E quindi nickname, codici, password, ma anche informazioni strettamente personali, a cominciare da dove abbiamo passato la giornata e con chi, fino ai nostri orari di lavoro, di riposo, di svago. La seconda ragione è la violazione della crittografia end-to-end, su cui la chat ha molto investito negli ultimi due o tre anni.

Certo, è vero che – e in questo caso le rassicurazioni di WhatsApp sono fondate: non c’è bug che tenga – un nuovo partecipante a un gruppo può leggere esclusivamente i messaggi scritti, inviati e ricevuti dal momento del suo inserimento nella chat; ma quante volte ci capita, soprattutto nel caso di conversazioni collettive a cui partecipano tante persone, che la notifica che ci avvisa di un nuovo “partecipante” ci passi sotto il naso senza farci troppo caso? Da quel momento, il “pirata” della nostra chat potrebbe silenziarsi e non farsi notare, mettendosi in attesa e accumulando nel frattempo materiale utile ai suoi fini criminosi, senza che nessuno ci faccia troppo caso.
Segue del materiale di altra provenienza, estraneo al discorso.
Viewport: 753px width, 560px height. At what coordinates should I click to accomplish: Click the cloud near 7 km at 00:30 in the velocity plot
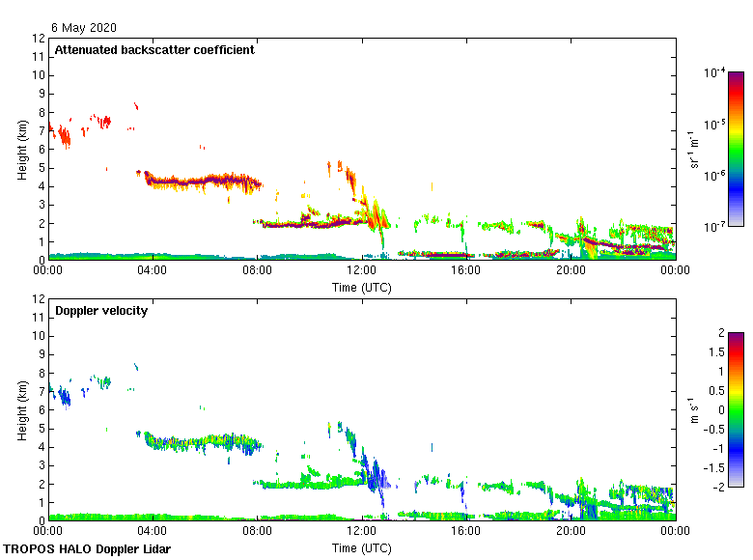tap(64, 396)
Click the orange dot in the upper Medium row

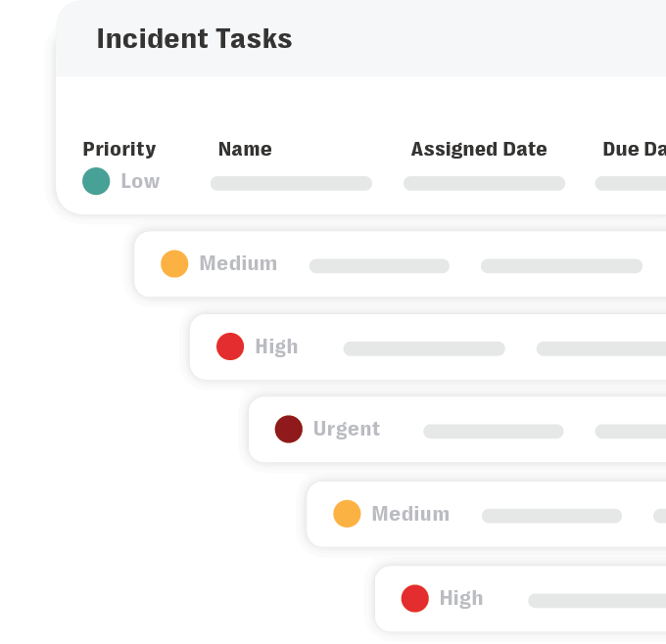click(x=174, y=263)
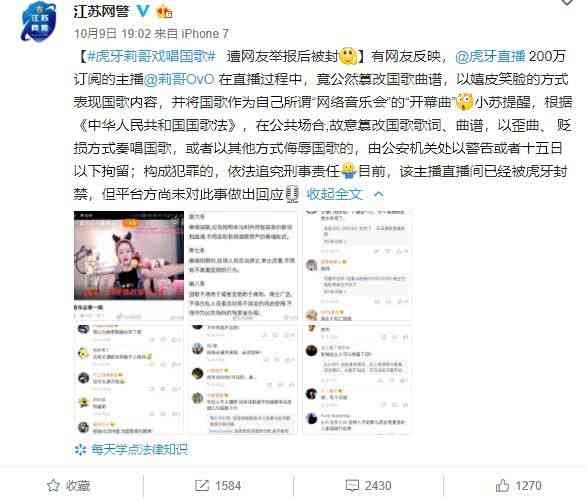Open the 江苏网警 profile avatar
Image resolution: width=587 pixels, height=500 pixels.
[39, 22]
Da qui è partito un po’ di allarme: utenti in giro per il mondo, preoccupati, hanno chiesto conto al social e fatto richiesta perché si riesca a impedire a chi non è invitato di entrare in “casa” nostra; qualcuno ha cominciato una campagna mediatica contro WhatsApp, sponsorizzando altre piattaforme (vedi: Signal), oppure semplicemente consigliando di affidarsi sempre a conversazioni private per evitare intrusioni.

Nel frattempo, Facebook, che controlla l’App, si è affrettata a gettare acqua sul fuoco, contestando i risultati della ricerca e smentendo qualsiasi tipo di problema di questo genere.

Qualche sospetto però resta, se per smentire il tutto si è dovuto scomodare addirittura Alex Stamos, che della piattaforma è capo della sicurezza, e che ha twittato negli scorsi giorni (utilizzando, era dei paradossi, un altro social come canale comunicativo): “Ho letto titoli allarmistici, ma non esiste nessun modo segreto di incunearsi nei gruppi WhatsApp”.

Chi abbia ragione, a meno che non ci sia capitata una esperienza di questo genere, è difficile dirlo. Come sempre, il consiglio è la prudenza massima, e un po’ di attenzione in più che in questo genere di casi non guasta mai.